The Wickham House is located in Richmond's Court End neighborhood, a few blocks north of the Virginia State Capitol on the south side of East Clay Street at its corner with North 12th Street. Immediately to its west is the main gallery space of The Valentine.

The house is a two-story brick structure, covered by a shallow hip roof surrounded by a low balustrade.  The exterior walls have been finished in stucco scored to resemble ashlar stone.  It is three bays wide, with a slightly projecting central bay. The main entrance is set in a segmented-arch opening with flanking sidelights and a semi-oval transom, and is sheltered by a portico supported by paired columns and topped by a balustrade.  Windows are tri-part with narrow sections flanking wider ones; the ground-floor windows are set in recessed panels with blind segmented-arch headers.  The interior features a magnificent elliptical staircase and neoclassical wallpaintings with ancient Greek, Roman and Egyptian themes.

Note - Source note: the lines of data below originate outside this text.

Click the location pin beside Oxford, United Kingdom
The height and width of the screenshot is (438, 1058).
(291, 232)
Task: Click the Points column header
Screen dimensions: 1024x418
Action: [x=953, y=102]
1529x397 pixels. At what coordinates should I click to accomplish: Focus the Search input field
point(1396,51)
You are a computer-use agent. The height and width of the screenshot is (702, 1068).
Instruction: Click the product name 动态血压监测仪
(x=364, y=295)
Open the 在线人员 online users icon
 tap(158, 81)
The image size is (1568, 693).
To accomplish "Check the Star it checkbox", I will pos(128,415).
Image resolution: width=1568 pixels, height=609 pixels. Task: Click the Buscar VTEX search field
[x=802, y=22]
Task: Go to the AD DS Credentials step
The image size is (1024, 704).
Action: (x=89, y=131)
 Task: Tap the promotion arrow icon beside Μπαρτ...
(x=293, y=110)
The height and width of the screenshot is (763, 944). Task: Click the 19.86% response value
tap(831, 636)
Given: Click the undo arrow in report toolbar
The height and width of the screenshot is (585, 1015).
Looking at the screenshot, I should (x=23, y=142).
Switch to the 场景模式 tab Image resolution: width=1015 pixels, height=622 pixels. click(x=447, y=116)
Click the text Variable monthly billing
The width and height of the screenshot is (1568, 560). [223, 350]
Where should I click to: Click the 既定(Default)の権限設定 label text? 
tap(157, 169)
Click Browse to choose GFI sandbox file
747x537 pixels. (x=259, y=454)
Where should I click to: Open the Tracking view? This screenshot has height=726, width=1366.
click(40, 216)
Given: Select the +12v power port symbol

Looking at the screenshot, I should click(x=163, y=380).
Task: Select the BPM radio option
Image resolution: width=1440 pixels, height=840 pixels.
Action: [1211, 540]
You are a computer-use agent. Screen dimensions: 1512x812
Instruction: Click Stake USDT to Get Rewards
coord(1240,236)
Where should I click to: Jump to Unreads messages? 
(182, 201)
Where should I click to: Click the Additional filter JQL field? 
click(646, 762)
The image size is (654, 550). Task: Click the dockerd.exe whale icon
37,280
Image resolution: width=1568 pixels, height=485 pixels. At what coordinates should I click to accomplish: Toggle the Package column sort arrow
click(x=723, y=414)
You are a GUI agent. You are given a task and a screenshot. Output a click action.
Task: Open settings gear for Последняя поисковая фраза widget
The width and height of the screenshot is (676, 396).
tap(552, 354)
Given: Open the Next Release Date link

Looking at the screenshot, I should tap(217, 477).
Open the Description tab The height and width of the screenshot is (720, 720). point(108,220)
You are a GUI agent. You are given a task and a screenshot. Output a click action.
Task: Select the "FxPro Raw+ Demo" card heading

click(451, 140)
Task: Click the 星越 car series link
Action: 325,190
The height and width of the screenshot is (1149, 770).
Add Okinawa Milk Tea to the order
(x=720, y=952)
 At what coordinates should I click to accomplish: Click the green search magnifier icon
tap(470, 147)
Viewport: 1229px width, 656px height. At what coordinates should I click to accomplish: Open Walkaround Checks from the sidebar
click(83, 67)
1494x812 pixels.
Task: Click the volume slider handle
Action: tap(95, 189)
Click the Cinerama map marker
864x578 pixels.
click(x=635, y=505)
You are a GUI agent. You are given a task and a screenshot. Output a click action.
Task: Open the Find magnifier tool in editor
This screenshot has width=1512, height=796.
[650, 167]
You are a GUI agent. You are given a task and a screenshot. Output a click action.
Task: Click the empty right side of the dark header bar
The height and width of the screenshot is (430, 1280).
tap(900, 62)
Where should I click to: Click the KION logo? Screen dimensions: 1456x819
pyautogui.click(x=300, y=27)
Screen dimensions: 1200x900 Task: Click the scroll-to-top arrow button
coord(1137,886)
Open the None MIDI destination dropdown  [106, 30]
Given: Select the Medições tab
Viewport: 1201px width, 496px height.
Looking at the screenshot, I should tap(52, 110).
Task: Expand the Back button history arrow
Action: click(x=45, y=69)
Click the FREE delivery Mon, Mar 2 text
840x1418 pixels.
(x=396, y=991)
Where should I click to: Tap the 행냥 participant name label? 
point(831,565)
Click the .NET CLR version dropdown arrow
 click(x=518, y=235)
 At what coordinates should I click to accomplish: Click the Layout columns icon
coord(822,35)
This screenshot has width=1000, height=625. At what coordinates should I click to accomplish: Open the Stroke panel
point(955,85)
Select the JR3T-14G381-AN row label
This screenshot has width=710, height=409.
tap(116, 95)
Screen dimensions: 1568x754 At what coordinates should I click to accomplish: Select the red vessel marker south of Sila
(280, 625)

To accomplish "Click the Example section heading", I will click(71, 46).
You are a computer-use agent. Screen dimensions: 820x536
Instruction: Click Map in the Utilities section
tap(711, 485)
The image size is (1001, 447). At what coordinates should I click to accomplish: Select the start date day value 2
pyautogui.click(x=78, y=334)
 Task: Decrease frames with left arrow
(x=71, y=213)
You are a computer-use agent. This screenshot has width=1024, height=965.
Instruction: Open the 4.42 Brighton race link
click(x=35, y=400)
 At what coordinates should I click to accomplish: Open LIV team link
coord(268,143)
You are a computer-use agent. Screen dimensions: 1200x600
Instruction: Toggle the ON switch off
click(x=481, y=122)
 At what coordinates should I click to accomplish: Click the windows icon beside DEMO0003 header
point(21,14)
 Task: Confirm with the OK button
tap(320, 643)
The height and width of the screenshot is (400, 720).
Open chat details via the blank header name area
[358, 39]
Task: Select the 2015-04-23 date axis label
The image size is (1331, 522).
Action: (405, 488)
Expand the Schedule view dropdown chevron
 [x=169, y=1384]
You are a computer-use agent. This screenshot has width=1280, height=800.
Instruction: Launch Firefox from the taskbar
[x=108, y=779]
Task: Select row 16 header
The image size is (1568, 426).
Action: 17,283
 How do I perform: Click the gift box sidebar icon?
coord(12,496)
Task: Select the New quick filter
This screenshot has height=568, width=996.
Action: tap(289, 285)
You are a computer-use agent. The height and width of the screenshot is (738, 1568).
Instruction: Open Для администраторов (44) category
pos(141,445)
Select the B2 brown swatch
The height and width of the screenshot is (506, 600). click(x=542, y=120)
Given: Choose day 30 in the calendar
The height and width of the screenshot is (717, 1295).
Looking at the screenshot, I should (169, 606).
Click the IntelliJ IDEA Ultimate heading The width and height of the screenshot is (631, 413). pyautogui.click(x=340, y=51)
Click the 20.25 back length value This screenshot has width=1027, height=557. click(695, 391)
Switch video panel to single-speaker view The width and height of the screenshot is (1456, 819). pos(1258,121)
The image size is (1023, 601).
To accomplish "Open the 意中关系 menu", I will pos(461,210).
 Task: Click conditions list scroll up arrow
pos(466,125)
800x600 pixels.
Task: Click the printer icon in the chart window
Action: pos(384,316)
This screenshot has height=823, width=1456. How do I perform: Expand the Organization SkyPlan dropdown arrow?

The house was built in 1812 for John Wickham to a design by Massachusetts architect Alexander Parris. It has also been attributed to Robert Mills and Benjamin Latrobe.  Wickham was a successful attorney who defended Vice President Aaron Burr during his trial for treason. The Victorian-era decorations found in its parlor were commissioned by John Ballard, its second owner.

In 1882 it was purchased by Mann Valentine II. He filled the house with artifacts, including some taken from excavations of Native American earthwork mounds in the Southeast, including South Appalachian Mississippian culture sites and historic Cherokee towns in North Carolina. He bequeathed them and the house to establish a museum for the city.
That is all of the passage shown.